TAREA PLANTEADA 1 -
Según el fragmento sobre las lenguas indígenas, ¿para qué se falsea el idioma de un pueblo? Responde en una o dos oraciones.
TAREA PLANTEADA 2 -
Copia del fragmento sobre las lenguas indígenas el pasaje que empieza en "Yo, por mi parte, me" y llega hasta "pajerismo intelectual crónico.", incluidas estas últimas palabras.

FRAGMENTO DEL TEXTO -
★ ★ ★ ★

Yo, por mi parte, me pregunto: ¿hasta qué punto es válido falsear el idioma de un pueblo con tal de satisfacer sus propias fantasías y vender muchos libros?, ¿qué tan honesto es abusar de la ignorancia de los lectores incautos?, ¿cuánto se puede prostituir la verdadera sabiduría de los pueblos originarios?, ¿no llevan ya siglos aguantando atropellos territoriales, materiales, religiosos, y ahora además culturales?, ¿no son –precisamente– los filósofos los encargados de pensar soluciones para conflictos como estos?, ¿no debieran ser ellos los defensores de la ética?. Pero no. Viva la pseudofilosofía, la pseudolingüística, el ego. La manipulación de los datos con tal de vender. Vivan los iluminados con complejo de gurú y su falta de ética, la filosofía del cuenteo que vende mucho pero aporta poco. Por favor, que alguien nos saque de este pajerismo intelectual crónico.

Total, cuando se trata de lenguas indígenas, cualquiera puede decir lo que se le da la gana.

★ ★ ★ ★

DATOS EXTRAÍDOS -
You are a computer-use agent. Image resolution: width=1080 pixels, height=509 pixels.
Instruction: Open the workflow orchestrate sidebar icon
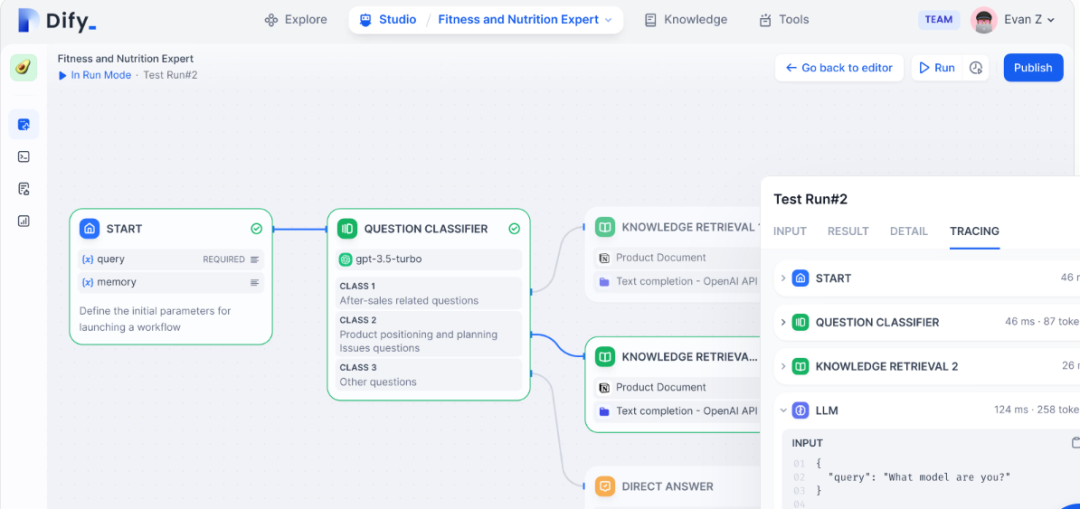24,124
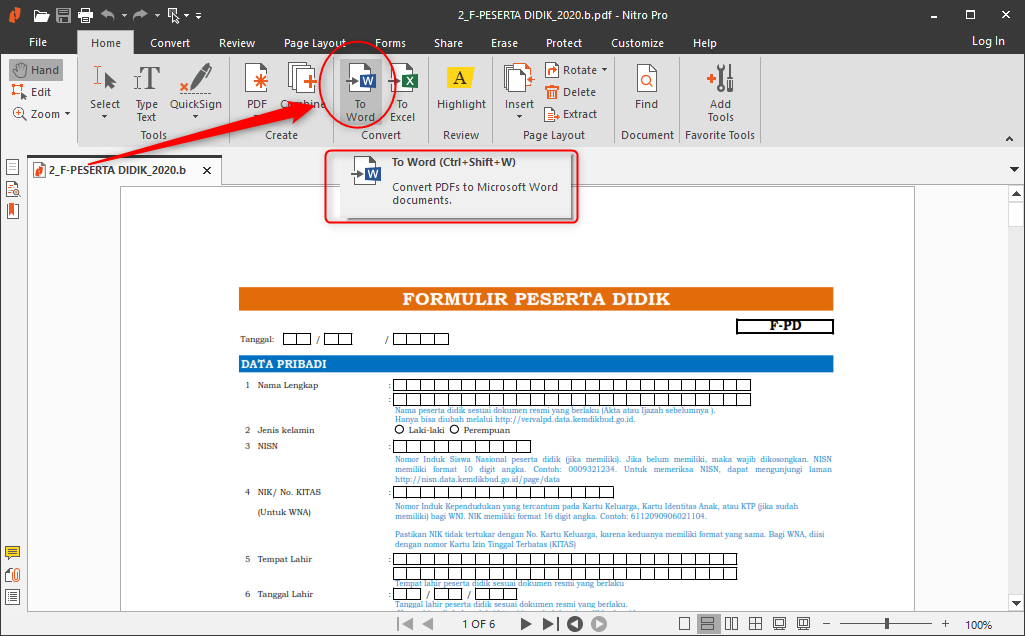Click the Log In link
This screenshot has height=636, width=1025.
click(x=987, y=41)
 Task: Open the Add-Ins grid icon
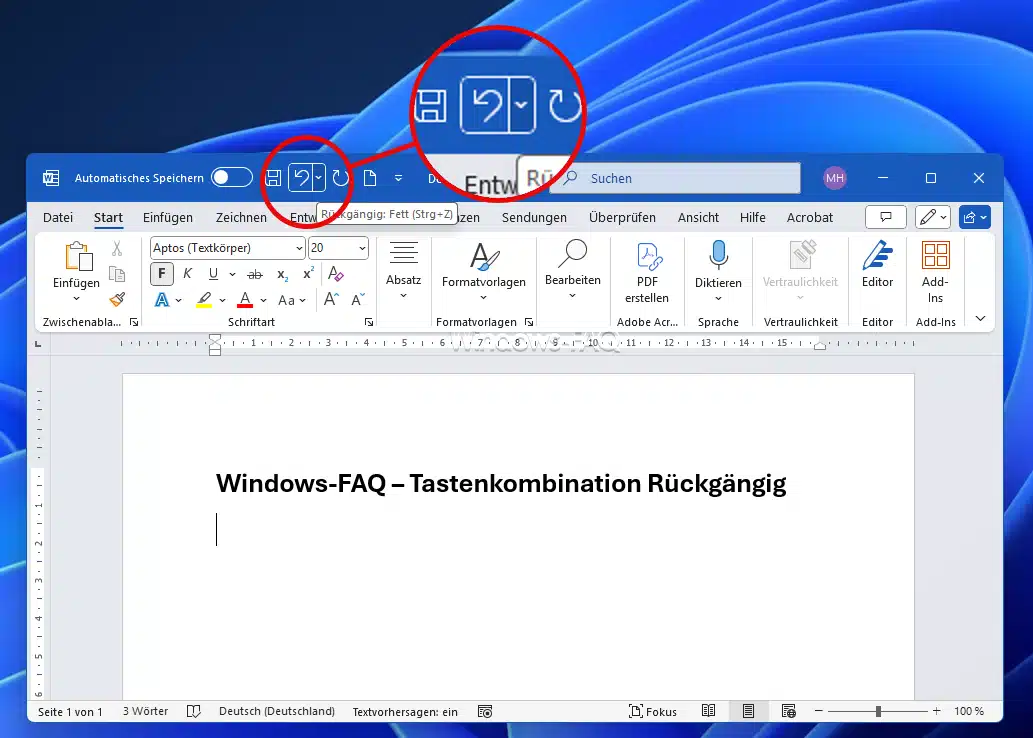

★ ★ ★ ★

RESPUESTA RESUELTA 1 -
Se falsea para satisfacer las propias fantasías de quien lo hace y para vender muchos libros. El fragmento también dice que los datos se manipulan "con tal de vender".

RESPUESTA RESUELTA 2 -
Yo, por mi parte, me pregunto: ¿hasta qué punto es válido falsear el idioma de un pueblo con tal de satisfacer sus propias fantasías y vender muchos libros?, ¿qué tan honesto es abusar de la ignorancia de los lectores incautos?, ¿cuánto se puede prostituir la verdadera sabiduría de los pueblos originarios?, ¿no llevan ya siglos aguantando atropellos territoriales, materiales, religiosos, y ahora además culturales?, ¿no son –precisamente– los filósofos los encargados de pensar soluciones para conflictos como estos?, ¿no debieran ser ellos los defensores de la ética?. Pero no. Viva la pseudofilosofía, la pseudolingüística, el ego. La manipulación de los datos con tal de vender. Vivan los iluminados con complejo de gurú y su falta de ética, la filosofía del cuenteo que vende mucho pero aporta poco. Por favor, que alguien nos saque de este pajerismo intelectual crónico.